声にならない声。無数の囁きが重なり合い、うねりながら、自分の名前を呼び続けている。それは死んでしまった誰かの声のようでもあり、まだこの世に生まれていない何かの声のようでもあった。呼びかけというより、確認するような響きだった。まるで「お前で合っているか」と、名前を照合しているかのように。

沈黙が明けた。

「環、聞こえてる?」

亮の声だった。だがそのトーンは、以前よりもさらに一段、何かが"完成"に近づいたような、滑らかさを帯びていた。

環は「うん、聞こえてる」と答えて、電話を切った。

そして、独り言のつもりで、小さく呟いた。

「……疲れた」

だが、喉から出てきたその声は──

一瞬、自分のものではなかった。

数日後、環は佐伯に電話をかけた。解析結果の相談のためだった。

「もしもし、佐伯さん、あの件なんですけど──」

会話が始まって間もなく、回線にノイズが走った。

環はスマホを耳に当てたまま、その無音を静かに聞いていた。もう驚きはしなかった。ただ、耳を澄ませていた。

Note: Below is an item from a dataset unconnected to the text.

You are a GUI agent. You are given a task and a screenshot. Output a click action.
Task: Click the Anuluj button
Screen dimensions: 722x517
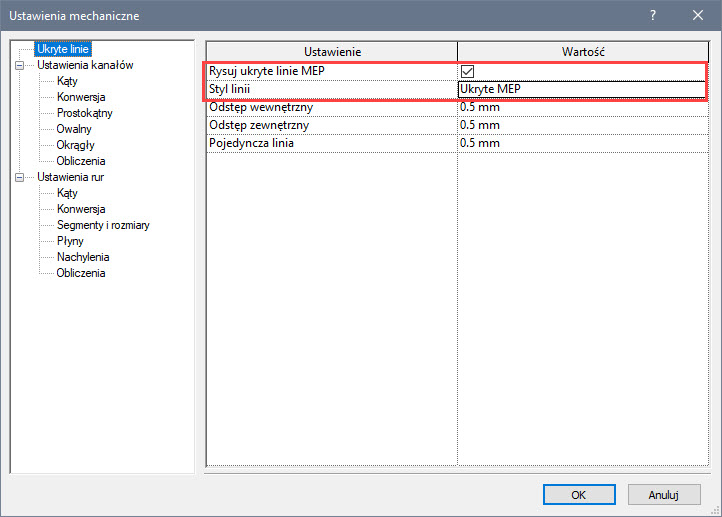point(664,494)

無音の奥、幾重にも重なる囁きの中に、今度ははっきりと、こう聞こえた。

「佐伯さん……聞こえてる……?」

数秒後、沈黙が明けた。

「もしもし、環さん?聞こえてる?」

佐伯の声だった。いつもと変わらない、明るい声。

環は電話越しに、小さく微笑んだ。

「聞こえてます」

その声は、もう環自身のものではなかった。